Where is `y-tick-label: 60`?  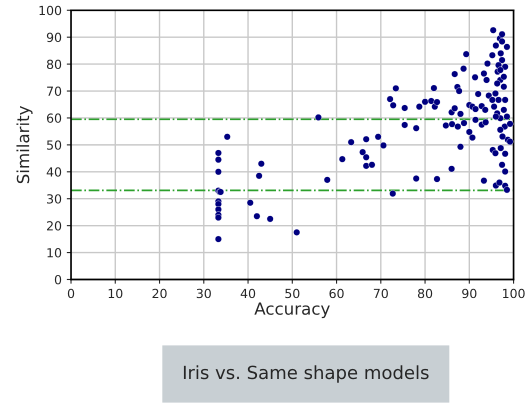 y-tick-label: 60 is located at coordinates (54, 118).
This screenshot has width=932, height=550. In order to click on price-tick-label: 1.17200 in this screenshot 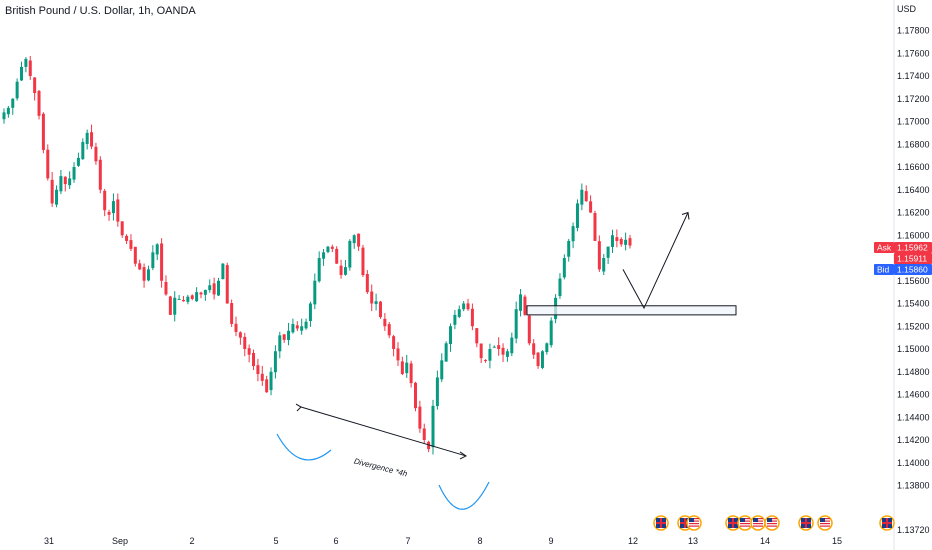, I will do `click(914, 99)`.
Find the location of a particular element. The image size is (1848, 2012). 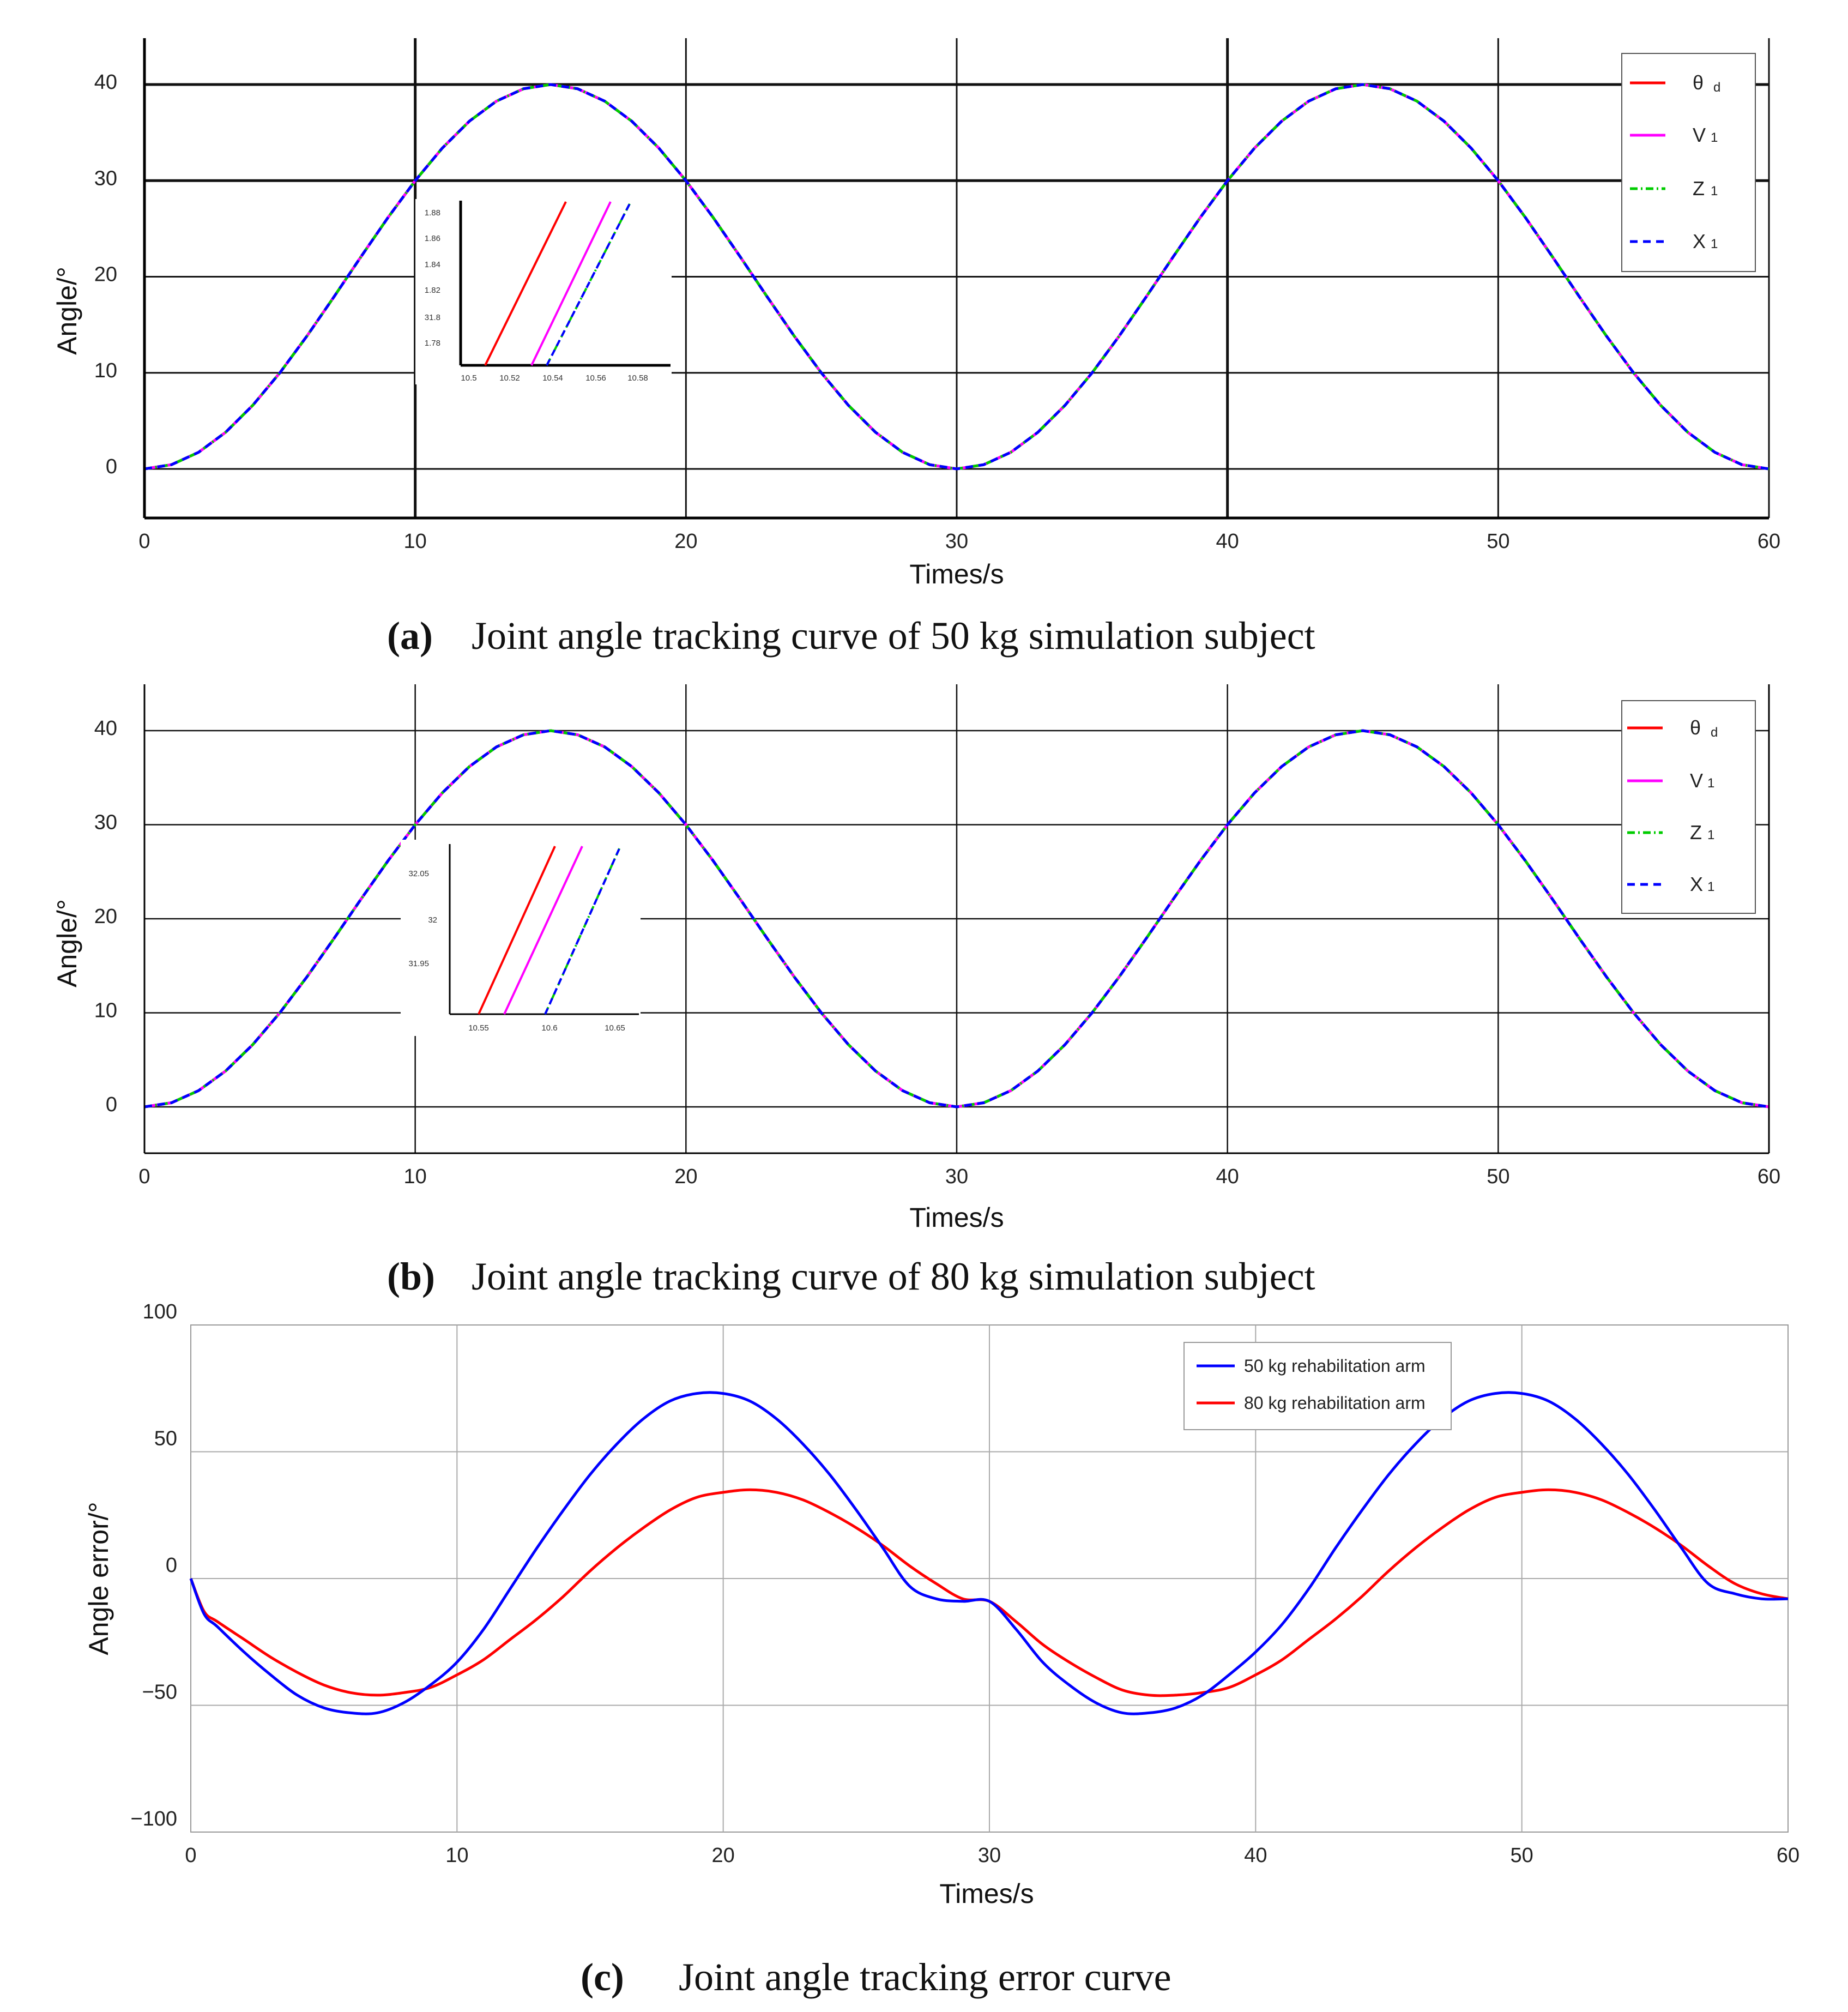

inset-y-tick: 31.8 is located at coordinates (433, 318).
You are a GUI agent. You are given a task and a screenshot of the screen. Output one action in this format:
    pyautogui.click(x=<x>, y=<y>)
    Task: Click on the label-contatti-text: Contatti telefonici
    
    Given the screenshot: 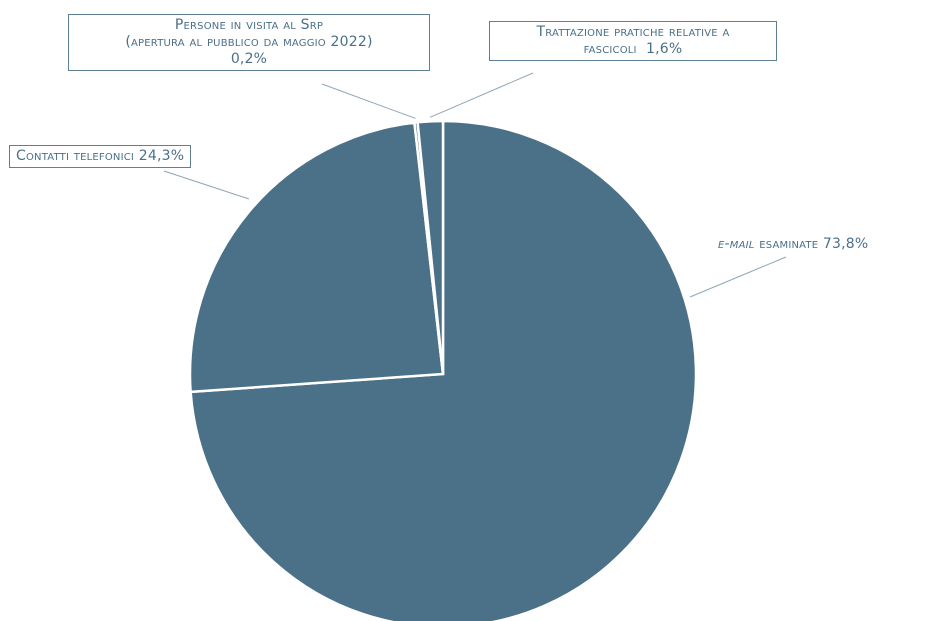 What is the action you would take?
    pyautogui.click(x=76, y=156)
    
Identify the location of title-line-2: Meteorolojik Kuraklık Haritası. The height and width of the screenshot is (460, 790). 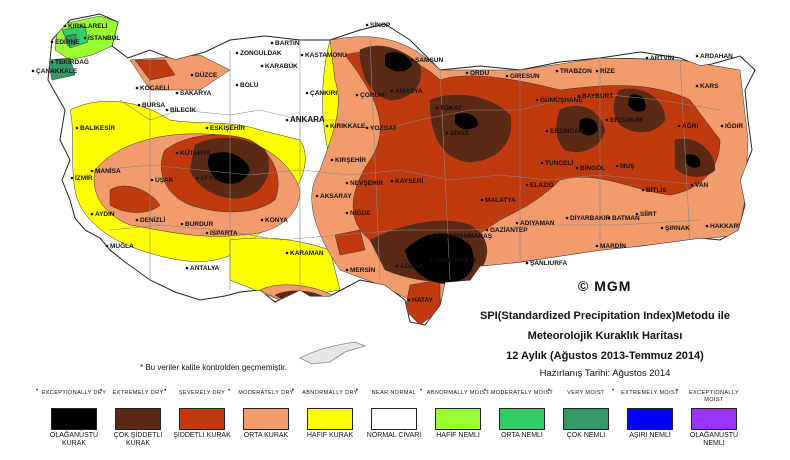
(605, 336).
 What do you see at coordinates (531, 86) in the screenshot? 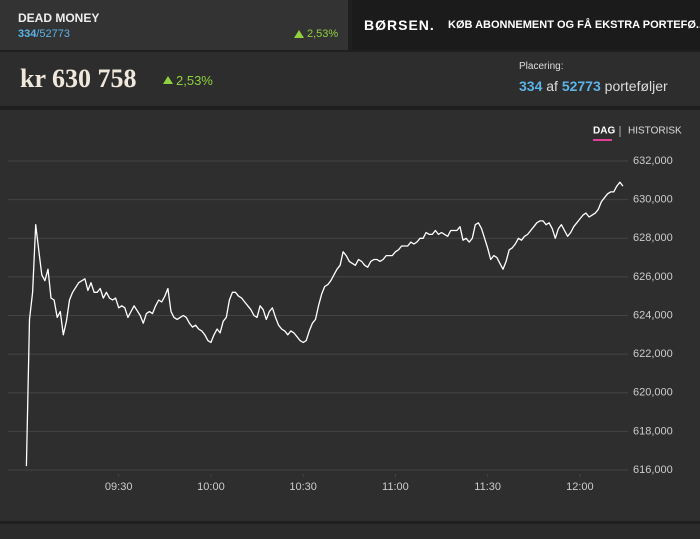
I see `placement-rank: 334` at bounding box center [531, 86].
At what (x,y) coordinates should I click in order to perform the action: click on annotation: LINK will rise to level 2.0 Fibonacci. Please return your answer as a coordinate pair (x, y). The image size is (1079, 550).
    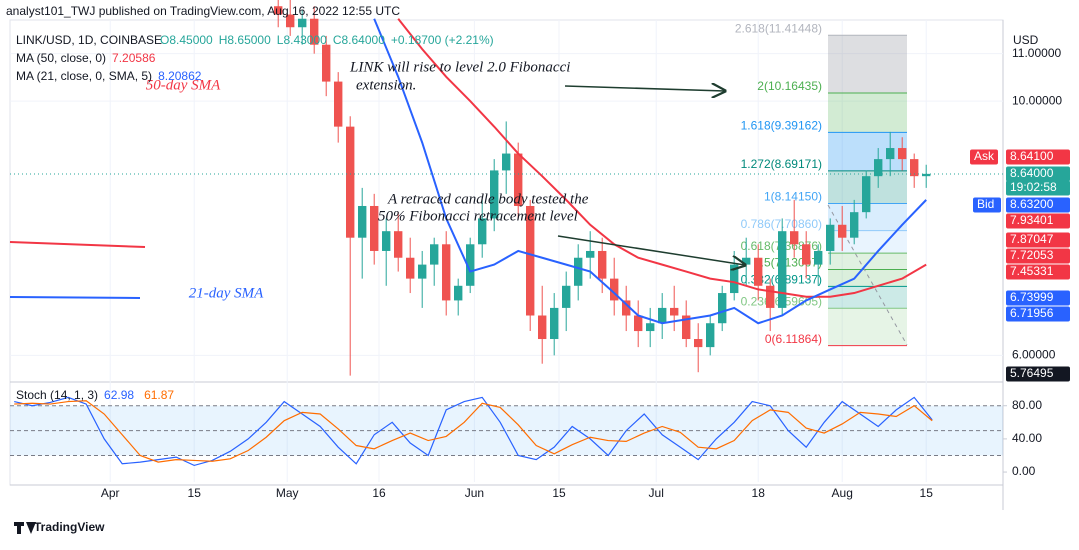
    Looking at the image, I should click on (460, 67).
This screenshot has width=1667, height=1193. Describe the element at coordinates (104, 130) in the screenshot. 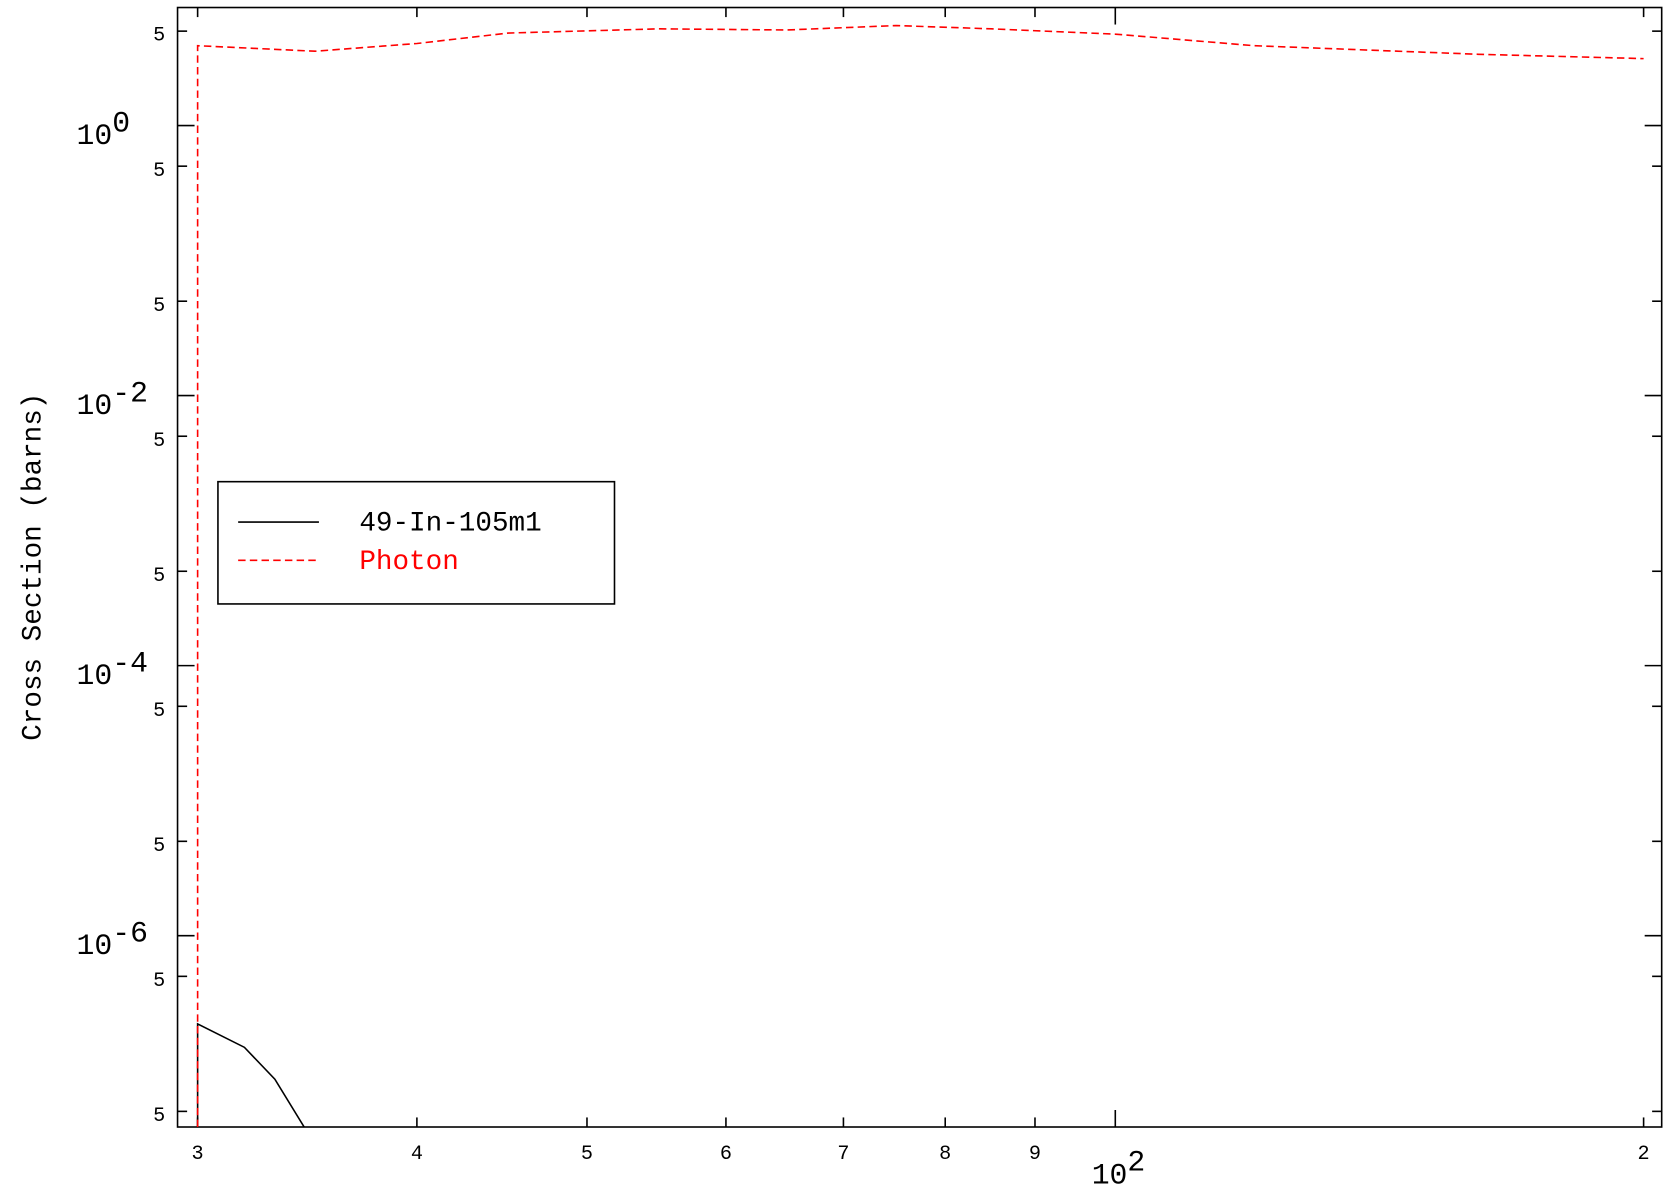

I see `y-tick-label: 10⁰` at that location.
• • •
#### Required work
Recast everything from the line containing "At what (x,y)" down to the end of the material as a numbered list, leaving out blank lines and pictures.

#### Written answer
1. At what (x,y) coordinates should I click in order to perform the action: click on annotation: LINK will rise to level 2.0 Fibonacci. Please return your answer as a coordinate pair (x, y). The image size is (1079, 550).
2.     Looking at the image, I should click on (460, 67).
3. This screenshot has width=1667, height=1193. Describe the element at coordinates (104, 130) in the screenshot. 
4. I see `y-tick-label: 10⁰` at that location.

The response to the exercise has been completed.